# Aim of the exercise:
Each line of the records that holds the word "agent" should be copied out.

# Provided entries:
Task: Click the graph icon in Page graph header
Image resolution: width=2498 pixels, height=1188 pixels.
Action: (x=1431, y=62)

---

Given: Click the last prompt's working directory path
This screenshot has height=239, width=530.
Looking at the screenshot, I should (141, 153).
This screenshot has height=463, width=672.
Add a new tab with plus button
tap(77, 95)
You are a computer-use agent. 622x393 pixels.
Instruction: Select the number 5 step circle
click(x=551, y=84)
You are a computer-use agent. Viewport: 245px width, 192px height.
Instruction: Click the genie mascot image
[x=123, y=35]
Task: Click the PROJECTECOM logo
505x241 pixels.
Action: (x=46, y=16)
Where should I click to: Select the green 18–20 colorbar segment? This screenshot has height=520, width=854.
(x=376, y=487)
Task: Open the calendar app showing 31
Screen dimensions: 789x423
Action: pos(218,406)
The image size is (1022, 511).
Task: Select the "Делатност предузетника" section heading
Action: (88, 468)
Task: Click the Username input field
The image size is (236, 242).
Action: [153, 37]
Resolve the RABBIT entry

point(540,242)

# Exercise solution:
You are a computer-use agent. 622x393 pixels.
You are a computer-use agent. Viewport: 245px width, 192px height.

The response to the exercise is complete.